La direttiva ha il pregio di armonizzare le leggi sul copyright nei singoli stati attraverso la realizzazione di basi comuni più chiare. Alcuni articoli della direttiva sono però ritenuti troppo vaghi, e con loro viene avvertito il pericolo dell’eccessiva libertà di interpretazione da parte degli stati membri, libertà che potrebbe rendere difficile il processo di armonizzazione.
Sicuramente ci sono in gioco gli interessi di più parti: giornali, case editrici, case discografiche, ma anche piattaforme come Google e Facebook sono profondamente coinvolte da questa direttiva.
Due gli articoli discussi: il 15 ed il 17. I giornali rientrano nel primo di questi due articoli, principalmente per quanto concerne l’utilizzo di estratti o combinazioni di parole (snippet in termini tecnici) tratte da articoli da parte di aggregatori di notizie come Google News. La direttiva aveva tra gli obbiettivi quello di imporre a chi utilizza snippet di pagare i detentori dei diritti. Riportare anche una breve frase dell’articolo, oppure solo il titolo o parte di esso, farà quindi scattare il pagamento del diritto. La decisione riguardante i criteri di individuazione dello snippet – ad esempio, la lunghezza dell’estratto- spetterà al governo italiano, decisione che avrà un impatto molto importante su come aggregatori di notizie opereranno nel nostro paese. La versione finale della direttiva, però, risulta decisamente ammorbidita: per “singole parole” ed “estratti molto brevi” non ci sarà bisogno di pattuire alcun compenso. Ma cosa s’intenda con la definizione estremamente vaga di “estratti molto brevi”, questo è ancora da chiarire.

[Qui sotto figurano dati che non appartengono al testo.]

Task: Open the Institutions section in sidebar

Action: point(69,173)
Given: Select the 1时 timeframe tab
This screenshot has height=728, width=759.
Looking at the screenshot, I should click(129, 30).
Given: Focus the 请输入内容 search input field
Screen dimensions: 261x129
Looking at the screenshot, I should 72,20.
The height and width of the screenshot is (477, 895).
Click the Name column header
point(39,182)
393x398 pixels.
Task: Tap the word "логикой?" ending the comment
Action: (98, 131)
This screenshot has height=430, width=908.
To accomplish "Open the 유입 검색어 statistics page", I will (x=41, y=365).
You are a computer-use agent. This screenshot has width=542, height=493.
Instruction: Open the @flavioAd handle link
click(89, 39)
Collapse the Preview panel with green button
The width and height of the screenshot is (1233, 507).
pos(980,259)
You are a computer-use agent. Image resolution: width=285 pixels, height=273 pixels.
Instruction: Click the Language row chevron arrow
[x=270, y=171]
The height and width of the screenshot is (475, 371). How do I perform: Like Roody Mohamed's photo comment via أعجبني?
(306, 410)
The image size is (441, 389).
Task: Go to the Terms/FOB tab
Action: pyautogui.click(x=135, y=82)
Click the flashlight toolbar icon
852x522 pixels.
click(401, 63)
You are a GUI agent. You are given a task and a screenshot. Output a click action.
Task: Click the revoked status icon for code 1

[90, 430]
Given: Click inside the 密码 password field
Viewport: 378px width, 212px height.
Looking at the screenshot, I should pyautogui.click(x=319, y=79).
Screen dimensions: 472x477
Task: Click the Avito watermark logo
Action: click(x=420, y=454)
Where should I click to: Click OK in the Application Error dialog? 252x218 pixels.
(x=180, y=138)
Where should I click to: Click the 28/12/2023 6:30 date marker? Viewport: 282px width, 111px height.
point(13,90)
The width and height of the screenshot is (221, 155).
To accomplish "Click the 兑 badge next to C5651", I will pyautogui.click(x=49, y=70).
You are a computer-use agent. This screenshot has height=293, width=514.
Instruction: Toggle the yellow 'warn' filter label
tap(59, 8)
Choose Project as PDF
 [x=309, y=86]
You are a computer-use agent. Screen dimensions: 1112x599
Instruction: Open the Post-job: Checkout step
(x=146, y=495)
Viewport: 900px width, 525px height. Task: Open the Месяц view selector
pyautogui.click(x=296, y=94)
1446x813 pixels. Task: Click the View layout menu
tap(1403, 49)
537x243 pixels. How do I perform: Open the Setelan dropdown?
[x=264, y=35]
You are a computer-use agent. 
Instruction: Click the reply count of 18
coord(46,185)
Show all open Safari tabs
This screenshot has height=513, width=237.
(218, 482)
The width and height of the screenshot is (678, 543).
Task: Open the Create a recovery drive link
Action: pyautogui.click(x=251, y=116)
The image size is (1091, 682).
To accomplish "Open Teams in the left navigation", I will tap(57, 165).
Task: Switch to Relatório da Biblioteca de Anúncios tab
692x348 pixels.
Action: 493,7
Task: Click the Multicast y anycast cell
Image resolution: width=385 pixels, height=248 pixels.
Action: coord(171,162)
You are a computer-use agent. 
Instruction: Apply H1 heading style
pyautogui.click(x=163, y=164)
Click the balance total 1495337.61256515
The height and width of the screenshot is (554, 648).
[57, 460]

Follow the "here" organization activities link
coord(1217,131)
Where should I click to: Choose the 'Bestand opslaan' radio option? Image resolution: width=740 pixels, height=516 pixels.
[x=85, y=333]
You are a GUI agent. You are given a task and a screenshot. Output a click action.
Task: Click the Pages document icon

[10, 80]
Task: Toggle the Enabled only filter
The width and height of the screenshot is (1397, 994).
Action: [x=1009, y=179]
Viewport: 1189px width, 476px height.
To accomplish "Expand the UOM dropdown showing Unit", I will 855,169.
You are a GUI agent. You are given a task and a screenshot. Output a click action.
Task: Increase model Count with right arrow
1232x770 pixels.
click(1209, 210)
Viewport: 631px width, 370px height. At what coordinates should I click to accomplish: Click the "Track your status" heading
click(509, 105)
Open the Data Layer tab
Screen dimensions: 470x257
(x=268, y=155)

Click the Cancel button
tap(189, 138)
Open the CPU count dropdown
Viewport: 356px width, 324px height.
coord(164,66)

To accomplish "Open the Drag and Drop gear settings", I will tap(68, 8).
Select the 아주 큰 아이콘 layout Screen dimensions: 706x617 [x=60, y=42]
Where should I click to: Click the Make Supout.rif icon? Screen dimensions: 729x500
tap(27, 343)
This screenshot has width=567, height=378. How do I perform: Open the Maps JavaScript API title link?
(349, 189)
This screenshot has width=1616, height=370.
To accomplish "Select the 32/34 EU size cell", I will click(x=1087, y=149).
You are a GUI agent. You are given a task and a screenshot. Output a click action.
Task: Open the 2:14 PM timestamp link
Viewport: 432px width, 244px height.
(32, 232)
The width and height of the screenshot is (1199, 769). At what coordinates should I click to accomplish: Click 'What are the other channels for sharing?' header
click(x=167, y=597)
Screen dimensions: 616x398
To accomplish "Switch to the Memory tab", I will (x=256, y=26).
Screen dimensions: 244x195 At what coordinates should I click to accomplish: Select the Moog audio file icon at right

L’articolo 17, invece, rende le piattaforme responsabili di quanto viene caricato online. Per responsabilità si intende responsabilità ex-ante, e cioè che la piattaforma è responsabile quando il contenuto illecito viene caricato su di essa, come semplice conseguenza del caricamento da parte di un terzo. L’attuale regime di responsabilità prevede invece il contrario, cioè una rimozione del contenuto illecito attuata ex-post. Questo articolo si rivolge ad aziende quali Youtube o Facebook (esentando le piccole imprese fino a 10 milioni di euro, le enciclopedie online e altri casi marginali), per le quali si tratterà di un cambiamento di regime fondamentale: la piattaforma dovrà infatti “intercettare” i contenuti illeciti già al momento del caricamento, attraverso l’adozione di filtri di riconoscimento dei contenuti, pur non espressamente menzionati dallo stesso articolo. È evidente però che non esistano tecnologie efficaci diverse dai filtri per assicurare un effetto di questo tipo. Vale la pena di sottolineare come l’industria europea non disponga di sofisticate tecnologie di filtraggio, a differenza delle piattaforme americane: pertanto, si andrà a creare un mercato delle tecnologie di filtraggio dominato, in particolare, dalle stesse aziende contro le quali la direttiva è stata adottata.
In conclusione, la fase di trasposizione della direttiva in norma nazionale dovrà certamente tenere conto di tutte queste problematiche. L’opera di trasposizione da parte del governo italiano potrebbe dare luogo a scelte discrezionali e creative, ben lontane dalla pedissequa riproduzione delle norme europee.